*ABOUT THIS TASK*
Copy out every record below, word for word.

*MATERIAL SUPPLIED*
....

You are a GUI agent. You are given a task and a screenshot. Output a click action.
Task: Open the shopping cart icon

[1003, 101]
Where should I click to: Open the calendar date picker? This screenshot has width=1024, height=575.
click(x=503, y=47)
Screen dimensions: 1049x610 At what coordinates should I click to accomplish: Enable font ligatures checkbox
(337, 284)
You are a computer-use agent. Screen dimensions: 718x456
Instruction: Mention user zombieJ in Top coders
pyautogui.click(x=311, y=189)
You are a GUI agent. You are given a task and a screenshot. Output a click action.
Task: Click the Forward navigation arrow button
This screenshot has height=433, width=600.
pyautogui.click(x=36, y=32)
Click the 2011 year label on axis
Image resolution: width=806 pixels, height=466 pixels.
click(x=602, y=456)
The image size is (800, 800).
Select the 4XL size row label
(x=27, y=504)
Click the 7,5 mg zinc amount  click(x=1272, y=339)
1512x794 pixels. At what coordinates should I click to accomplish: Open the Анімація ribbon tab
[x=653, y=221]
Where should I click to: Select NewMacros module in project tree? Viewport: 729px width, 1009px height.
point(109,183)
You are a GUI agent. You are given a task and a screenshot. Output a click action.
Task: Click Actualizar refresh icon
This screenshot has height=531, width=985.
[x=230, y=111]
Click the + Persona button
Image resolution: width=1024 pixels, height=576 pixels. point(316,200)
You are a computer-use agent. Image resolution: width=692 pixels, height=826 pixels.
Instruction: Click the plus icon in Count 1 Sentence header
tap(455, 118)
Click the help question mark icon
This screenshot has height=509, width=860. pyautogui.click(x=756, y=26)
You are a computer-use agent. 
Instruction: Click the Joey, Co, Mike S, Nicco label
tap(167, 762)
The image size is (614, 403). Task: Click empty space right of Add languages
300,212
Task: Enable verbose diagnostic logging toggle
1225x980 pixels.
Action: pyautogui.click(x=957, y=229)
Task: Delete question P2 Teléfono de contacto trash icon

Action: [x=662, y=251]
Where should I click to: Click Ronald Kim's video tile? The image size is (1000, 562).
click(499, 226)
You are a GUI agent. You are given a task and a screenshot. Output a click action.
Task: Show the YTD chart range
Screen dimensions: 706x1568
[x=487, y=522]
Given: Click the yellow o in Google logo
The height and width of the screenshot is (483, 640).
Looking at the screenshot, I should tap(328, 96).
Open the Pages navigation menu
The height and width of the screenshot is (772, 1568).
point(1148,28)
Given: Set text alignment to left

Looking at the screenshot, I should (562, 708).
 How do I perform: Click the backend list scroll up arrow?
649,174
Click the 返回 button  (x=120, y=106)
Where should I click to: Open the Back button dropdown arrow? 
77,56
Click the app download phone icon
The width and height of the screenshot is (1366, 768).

....

*ANSWER BOX*
You are a GUI agent. You are given a task and a screenshot. Output a click action.
Task: Open the shopping cart icon

[1003, 101]
Where should I click to: Open the calendar date picker? This screenshot has width=1024, height=575.
click(x=503, y=47)
Screen dimensions: 1049x610 At what coordinates should I click to accomplish: Enable font ligatures checkbox
(337, 284)
You are a computer-use agent. Screen dimensions: 718x456
Instruction: Mention user zombieJ in Top coders
pyautogui.click(x=311, y=189)
You are a GUI agent. You are given a task and a screenshot. Output a click action.
Task: Click the Forward navigation arrow button
This screenshot has height=433, width=600.
pyautogui.click(x=36, y=32)
Click the 2011 year label on axis
Image resolution: width=806 pixels, height=466 pixels.
click(x=602, y=456)
The image size is (800, 800).
Select the 4XL size row label
(x=27, y=504)
Click the 7,5 mg zinc amount  click(x=1272, y=339)
1512x794 pixels. At what coordinates should I click to accomplish: Open the Анімація ribbon tab
[x=653, y=221]
Where should I click to: Select NewMacros module in project tree? Viewport: 729px width, 1009px height.
point(109,183)
You are a GUI agent. You are given a task and a screenshot. Output a click action.
Task: Click Actualizar refresh icon
This screenshot has height=531, width=985.
[x=230, y=111]
Click the + Persona button
Image resolution: width=1024 pixels, height=576 pixels. point(316,200)
You are a computer-use agent. Image resolution: width=692 pixels, height=826 pixels.
Instruction: Click the plus icon in Count 1 Sentence header
tap(455, 118)
Click the help question mark icon
This screenshot has height=509, width=860. pyautogui.click(x=756, y=26)
You are a computer-use agent. 
Instruction: Click the Joey, Co, Mike S, Nicco label
tap(167, 762)
The image size is (614, 403). Task: Click empty space right of Add languages
300,212
Task: Enable verbose diagnostic logging toggle
1225x980 pixels.
Action: pyautogui.click(x=957, y=229)
Task: Delete question P2 Teléfono de contacto trash icon

Action: [x=662, y=251]
Where should I click to: Click Ronald Kim's video tile? The image size is (1000, 562).
click(499, 226)
You are a GUI agent. You are given a task and a screenshot. Output a click action.
Task: Show the YTD chart range
Screen dimensions: 706x1568
[x=487, y=522]
Given: Click the yellow o in Google logo
The height and width of the screenshot is (483, 640).
Looking at the screenshot, I should tap(328, 96).
Open the Pages navigation menu
The height and width of the screenshot is (772, 1568).
point(1148,28)
Given: Set text alignment to left

Looking at the screenshot, I should (562, 708).
 How do I perform: Click the backend list scroll up arrow?
649,174
Click the 返回 button  (x=120, y=106)
Where should I click to: Open the Back button dropdown arrow? 
77,56
Click the app download phone icon
The width and height of the screenshot is (1366, 768).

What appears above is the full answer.